0

In R, what method is used in boxplot() to remove outliers? In other words, what determines if a given value is an outlier?

Please note, this question is not asking how to remove outliers.

EDIT: Why is this question being downvoted? Please provide comments. The method for outlier removal is not available in any documentation I have come across.

Adam_G
  • 7,337
  • 20
  • 86
  • 148
  • I can only imagine why the down-votes, but I think some people might not consider this a programming question in the narrowest sense. – Roman Luštrik Mar 12 '17 at 22:32
  • See this [Changing the outlier rule in a boxplot](http://stackoverflow.com/questions/4994313/changing-the-outlier-rule-in-a-boxplot) – Miha Mar 12 '17 at 22:32
  • @d.b - Thanks. I know how to calculate an outlier. Is this the method that R's `boxplot()` uses? – Adam_G Mar 12 '17 at 22:33
  • BTW, you can check the code in `?boxplot.default`. – Roman Luštrik Mar 12 '17 at 22:34
  • 1
    almost (but not *quite*?) a duplicate of http://stackoverflow.com/questions/4946964/in-ggplot2-what-do-the-end-of-the-boxplot-lines-represent – Ben Bolker Mar 12 '17 at 23:15

1 Answers1

2

tl;dr outliers are points that are beyond approximately twice the interquartile range away from the median (in a symmetric case). More precisely, points beyond a cutoff equal to the 'hinges' (approx. 1st and 3d quartiles) +/- 1.5 times the interquartile range.
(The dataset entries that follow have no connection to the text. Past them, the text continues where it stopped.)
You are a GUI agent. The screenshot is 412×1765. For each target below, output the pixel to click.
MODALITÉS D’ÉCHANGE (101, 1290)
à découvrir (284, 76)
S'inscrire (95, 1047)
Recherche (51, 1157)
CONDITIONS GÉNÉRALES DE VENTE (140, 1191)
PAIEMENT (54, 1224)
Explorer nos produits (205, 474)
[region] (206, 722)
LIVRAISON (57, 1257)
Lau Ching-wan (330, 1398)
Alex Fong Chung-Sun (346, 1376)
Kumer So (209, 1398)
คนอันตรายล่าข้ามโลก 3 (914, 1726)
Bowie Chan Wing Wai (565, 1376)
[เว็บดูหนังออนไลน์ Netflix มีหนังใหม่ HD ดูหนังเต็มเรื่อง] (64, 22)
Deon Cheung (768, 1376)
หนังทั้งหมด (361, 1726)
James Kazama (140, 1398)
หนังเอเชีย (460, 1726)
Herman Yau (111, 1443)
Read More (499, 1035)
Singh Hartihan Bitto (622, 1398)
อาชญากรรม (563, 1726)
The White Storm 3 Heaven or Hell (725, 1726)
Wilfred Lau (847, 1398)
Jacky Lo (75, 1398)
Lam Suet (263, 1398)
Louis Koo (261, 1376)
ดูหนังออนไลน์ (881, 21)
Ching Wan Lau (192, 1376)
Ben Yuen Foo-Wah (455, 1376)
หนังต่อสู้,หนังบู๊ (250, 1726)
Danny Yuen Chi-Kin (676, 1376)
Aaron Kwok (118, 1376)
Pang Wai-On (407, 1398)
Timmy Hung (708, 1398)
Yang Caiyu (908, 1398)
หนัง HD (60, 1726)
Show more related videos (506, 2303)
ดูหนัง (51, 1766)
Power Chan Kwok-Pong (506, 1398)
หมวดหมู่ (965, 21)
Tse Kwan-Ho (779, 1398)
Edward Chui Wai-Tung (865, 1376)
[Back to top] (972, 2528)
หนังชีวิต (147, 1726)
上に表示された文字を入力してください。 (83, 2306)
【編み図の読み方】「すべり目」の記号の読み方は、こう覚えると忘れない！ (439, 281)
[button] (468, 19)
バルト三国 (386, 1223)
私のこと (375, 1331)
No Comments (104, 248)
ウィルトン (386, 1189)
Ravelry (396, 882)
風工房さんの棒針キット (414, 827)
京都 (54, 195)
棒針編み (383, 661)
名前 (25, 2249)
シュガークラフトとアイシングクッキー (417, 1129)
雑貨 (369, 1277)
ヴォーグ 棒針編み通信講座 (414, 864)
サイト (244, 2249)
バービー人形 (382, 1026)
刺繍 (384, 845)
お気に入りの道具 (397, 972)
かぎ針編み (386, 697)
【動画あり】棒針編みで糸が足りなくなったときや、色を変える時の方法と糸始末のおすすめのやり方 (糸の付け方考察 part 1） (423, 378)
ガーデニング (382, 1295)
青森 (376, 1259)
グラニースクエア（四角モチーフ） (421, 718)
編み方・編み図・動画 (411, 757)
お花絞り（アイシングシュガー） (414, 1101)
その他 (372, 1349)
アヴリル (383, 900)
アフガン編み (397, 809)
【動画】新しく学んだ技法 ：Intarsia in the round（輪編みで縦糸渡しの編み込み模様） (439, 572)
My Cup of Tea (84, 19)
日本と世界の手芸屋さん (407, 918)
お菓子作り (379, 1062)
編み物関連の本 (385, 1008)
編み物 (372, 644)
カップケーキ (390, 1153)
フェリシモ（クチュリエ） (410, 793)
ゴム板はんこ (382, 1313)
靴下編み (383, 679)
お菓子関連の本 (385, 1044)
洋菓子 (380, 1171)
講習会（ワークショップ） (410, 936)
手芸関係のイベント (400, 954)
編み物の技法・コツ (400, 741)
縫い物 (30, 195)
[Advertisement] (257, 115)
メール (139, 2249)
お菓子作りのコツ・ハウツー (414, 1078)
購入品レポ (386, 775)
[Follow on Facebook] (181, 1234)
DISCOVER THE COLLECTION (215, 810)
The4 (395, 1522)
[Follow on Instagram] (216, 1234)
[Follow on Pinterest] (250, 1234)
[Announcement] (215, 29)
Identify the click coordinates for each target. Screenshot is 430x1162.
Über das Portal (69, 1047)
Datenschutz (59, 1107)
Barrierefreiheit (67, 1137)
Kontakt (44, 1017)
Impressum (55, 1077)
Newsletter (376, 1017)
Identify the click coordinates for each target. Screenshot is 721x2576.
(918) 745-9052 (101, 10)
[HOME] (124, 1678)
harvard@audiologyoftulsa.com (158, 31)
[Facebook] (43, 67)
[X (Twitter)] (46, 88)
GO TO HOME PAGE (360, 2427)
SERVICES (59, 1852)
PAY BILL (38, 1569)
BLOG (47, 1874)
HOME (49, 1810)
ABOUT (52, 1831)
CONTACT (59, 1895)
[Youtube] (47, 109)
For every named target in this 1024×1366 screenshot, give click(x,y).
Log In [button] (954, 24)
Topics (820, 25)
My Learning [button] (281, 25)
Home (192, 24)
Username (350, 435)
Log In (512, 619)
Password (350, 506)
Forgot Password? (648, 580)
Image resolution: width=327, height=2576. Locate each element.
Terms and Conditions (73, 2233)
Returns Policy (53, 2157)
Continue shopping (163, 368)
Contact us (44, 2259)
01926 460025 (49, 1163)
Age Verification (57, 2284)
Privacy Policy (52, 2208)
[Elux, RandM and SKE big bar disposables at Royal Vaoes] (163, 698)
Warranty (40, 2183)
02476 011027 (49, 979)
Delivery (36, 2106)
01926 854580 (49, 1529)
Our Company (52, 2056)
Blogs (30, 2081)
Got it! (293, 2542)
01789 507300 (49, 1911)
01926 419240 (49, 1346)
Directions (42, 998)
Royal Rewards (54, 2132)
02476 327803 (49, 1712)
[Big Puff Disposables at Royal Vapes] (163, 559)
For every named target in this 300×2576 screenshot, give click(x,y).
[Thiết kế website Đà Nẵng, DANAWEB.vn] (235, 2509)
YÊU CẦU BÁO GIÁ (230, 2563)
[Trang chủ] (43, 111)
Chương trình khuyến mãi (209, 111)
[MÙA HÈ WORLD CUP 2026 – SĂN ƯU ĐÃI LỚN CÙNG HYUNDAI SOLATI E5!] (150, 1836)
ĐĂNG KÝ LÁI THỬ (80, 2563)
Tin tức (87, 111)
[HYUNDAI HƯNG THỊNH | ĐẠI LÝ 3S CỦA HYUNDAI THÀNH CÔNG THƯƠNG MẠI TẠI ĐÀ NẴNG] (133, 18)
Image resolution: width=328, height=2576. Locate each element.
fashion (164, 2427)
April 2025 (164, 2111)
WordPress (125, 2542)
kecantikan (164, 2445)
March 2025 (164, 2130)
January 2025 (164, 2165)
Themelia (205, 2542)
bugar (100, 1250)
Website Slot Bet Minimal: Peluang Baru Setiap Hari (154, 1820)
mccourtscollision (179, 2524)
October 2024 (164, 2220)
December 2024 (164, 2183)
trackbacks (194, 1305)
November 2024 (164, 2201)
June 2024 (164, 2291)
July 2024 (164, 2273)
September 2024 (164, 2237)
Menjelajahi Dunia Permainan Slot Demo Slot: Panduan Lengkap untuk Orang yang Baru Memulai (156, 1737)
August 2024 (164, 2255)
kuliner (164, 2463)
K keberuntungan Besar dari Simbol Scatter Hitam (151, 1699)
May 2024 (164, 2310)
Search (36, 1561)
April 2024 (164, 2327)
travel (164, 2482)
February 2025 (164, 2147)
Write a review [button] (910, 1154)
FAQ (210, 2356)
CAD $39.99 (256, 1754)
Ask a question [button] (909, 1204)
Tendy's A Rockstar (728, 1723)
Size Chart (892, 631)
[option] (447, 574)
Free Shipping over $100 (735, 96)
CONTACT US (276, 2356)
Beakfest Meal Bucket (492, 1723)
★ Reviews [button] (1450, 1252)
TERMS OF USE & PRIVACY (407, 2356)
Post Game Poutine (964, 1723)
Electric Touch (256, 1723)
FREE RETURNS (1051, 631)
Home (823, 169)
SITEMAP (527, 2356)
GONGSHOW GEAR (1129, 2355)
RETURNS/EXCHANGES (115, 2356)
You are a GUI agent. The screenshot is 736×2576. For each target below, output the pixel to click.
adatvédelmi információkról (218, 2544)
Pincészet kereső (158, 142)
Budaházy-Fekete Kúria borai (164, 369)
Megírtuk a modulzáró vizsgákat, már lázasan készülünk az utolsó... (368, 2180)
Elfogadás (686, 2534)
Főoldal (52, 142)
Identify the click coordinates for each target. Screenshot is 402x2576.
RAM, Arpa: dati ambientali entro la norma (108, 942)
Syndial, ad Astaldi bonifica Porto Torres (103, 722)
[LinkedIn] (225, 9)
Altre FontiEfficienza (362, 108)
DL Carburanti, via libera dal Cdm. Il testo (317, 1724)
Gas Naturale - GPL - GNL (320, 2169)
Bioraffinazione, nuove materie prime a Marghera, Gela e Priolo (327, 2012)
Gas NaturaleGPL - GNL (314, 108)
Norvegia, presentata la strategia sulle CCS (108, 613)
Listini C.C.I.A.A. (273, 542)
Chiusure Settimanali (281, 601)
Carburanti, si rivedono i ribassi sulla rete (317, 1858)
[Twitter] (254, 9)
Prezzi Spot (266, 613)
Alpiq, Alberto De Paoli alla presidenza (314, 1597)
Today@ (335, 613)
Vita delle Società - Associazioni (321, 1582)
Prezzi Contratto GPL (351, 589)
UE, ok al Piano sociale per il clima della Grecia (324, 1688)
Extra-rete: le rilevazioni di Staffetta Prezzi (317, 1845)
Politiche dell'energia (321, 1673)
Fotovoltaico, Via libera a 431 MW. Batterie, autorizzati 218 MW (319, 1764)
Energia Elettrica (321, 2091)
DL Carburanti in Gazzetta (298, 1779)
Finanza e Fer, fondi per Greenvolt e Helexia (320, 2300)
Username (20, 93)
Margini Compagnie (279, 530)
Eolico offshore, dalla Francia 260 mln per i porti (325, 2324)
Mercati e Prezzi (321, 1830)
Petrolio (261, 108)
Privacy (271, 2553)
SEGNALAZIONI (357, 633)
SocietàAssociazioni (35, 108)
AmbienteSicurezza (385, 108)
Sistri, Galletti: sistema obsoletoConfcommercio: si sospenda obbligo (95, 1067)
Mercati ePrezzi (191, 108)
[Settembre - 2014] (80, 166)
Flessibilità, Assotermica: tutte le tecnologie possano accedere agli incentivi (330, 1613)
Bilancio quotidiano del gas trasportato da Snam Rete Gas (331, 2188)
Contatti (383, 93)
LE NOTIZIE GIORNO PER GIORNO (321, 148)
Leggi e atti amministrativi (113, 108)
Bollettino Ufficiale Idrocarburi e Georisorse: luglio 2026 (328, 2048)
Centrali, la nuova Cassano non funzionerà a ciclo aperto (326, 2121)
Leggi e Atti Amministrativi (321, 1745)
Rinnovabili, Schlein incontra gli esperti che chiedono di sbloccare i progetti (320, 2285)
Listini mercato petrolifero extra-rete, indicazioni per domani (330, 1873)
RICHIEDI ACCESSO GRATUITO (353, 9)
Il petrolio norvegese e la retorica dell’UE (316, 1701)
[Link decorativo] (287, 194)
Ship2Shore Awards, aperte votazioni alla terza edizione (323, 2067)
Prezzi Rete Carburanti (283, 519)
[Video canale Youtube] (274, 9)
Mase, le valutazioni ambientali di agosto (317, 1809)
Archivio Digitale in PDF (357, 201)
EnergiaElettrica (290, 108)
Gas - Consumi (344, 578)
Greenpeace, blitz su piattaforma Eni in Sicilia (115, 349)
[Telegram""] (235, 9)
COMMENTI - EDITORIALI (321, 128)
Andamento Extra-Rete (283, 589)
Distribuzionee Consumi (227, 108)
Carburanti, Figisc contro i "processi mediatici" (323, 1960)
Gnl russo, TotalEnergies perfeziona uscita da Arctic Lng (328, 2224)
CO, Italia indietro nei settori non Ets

R's boxplot() function does not actually remove outliers at all; all observations in the data set are represented in the plot (unless the outline argument is FALSE). The information on the calculation for which points are plotted as outliers (i.e., as individual points beyond the whiskers) is, implicitly, contained in the description of the range parameter:

range [default 1.5]: this determines how far the plot whiskers extend out from the box. If ‘range’ is positive, the whiskers extend to the most extreme data point which is no more than ‘range’ times the interquartile range from the box. A value of zero causes the whiskers to extend to the data extremes.

This has to be deconstructed a little bit more: what does "from the box" mean? To figure this out, we need to look at the Details of ?boxplot.stats:

The two ‘hinges’ are versions of the first and third quartile, i.e., close to ‘quantile(x, c(1,3)/4)' [... see ?boxplot.stats for slightly more detail ...]

The reason for all the complexity/"approximately equal to the quartile" language is that the developers of the boxplot wanted to make sure that the hinges and whiskers were always drawn at points representing actual observations in the data set (whereas the quartiles can be located between observed points, e.g. in the case of data sets with odd numbers of observations).

Example:

set.seed(101)
z <- rnorm(100000)
boxplot(z)
hinges <- qnorm(c(0.25,0.75)) 
IQR <- diff(qnorm(c(0.25,0.75)))
abline(h=hinges,lty=2,col=4) ## hinges ~ quartiles
abline(h=hinges+c(-1,1)*1.5*IQR,col=2)
## in this case hinges = +/- IQR/2, so whiskers ~ +/- 2*IQR
abline(h=c(-1,1)*IQR*2,lty=2,col="purple")

enter image description here

Ben Bolker
  • 211,554
  • 25
  • 370
  • 453